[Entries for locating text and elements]

..............................

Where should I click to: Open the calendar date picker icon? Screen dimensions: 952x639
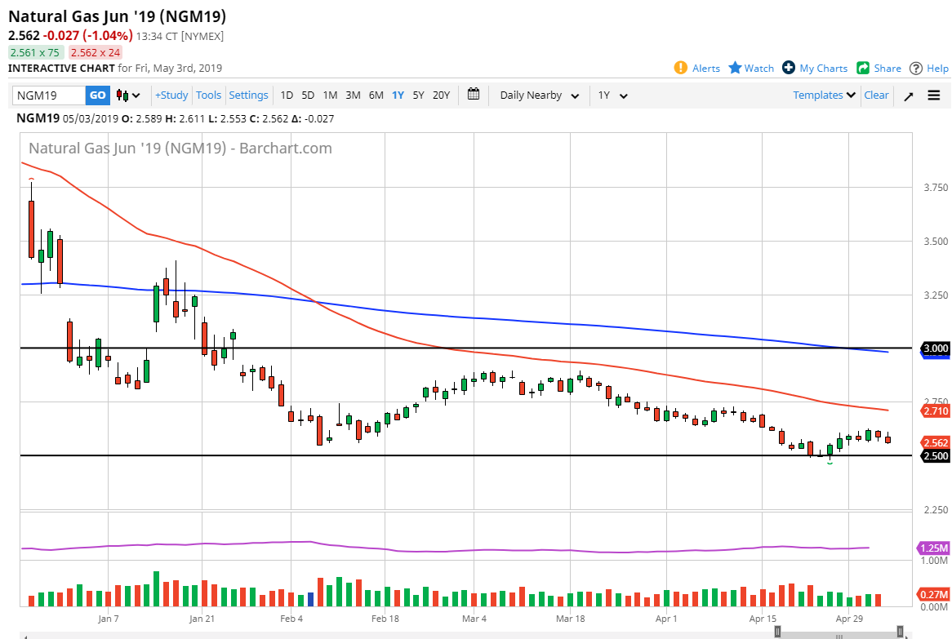(x=473, y=95)
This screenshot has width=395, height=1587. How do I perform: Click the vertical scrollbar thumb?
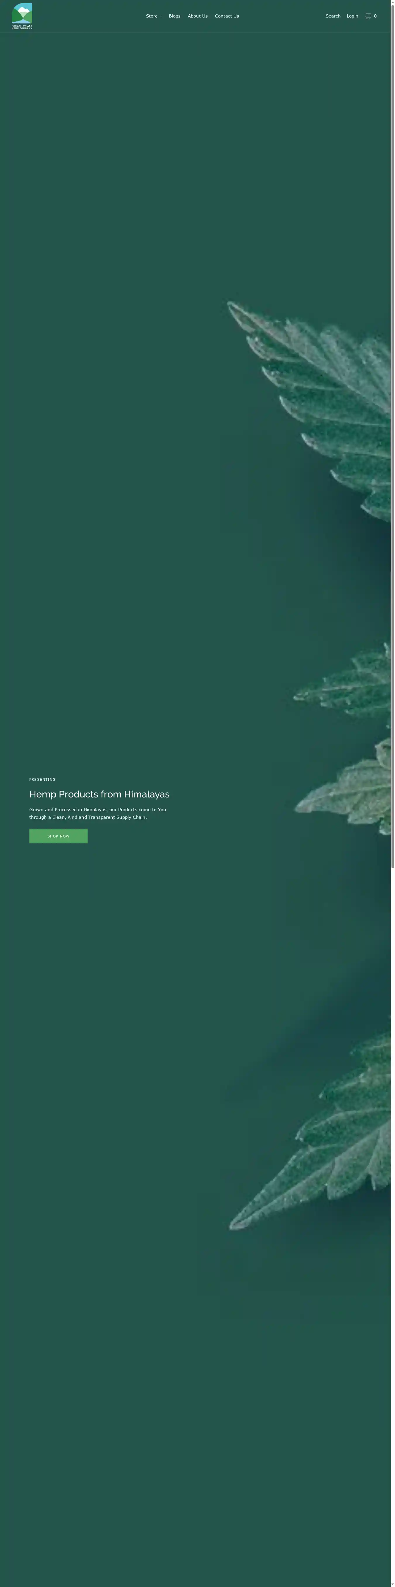tap(393, 431)
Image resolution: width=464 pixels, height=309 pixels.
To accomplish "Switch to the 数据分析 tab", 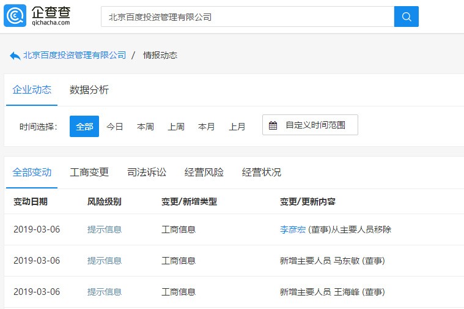I will click(89, 90).
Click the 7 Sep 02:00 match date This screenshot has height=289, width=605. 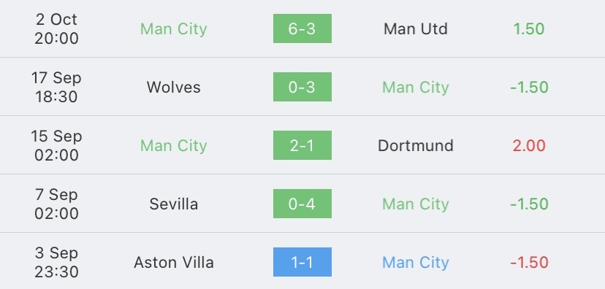(56, 204)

..............................

#### Written task
Please rewrite the entries above from the beginning through the line containing "tap(393, 431)", replacing "calendar" with "schedule" and keeping everything else the same. Leave out the pictures.

#### Exercise output
Where should I click to: Open the schedule date picker icon? Screen dimensions: 952x639
(x=473, y=95)
This screenshot has width=395, height=1587. How do I perform: Click the vertical scrollbar thumb?
tap(393, 431)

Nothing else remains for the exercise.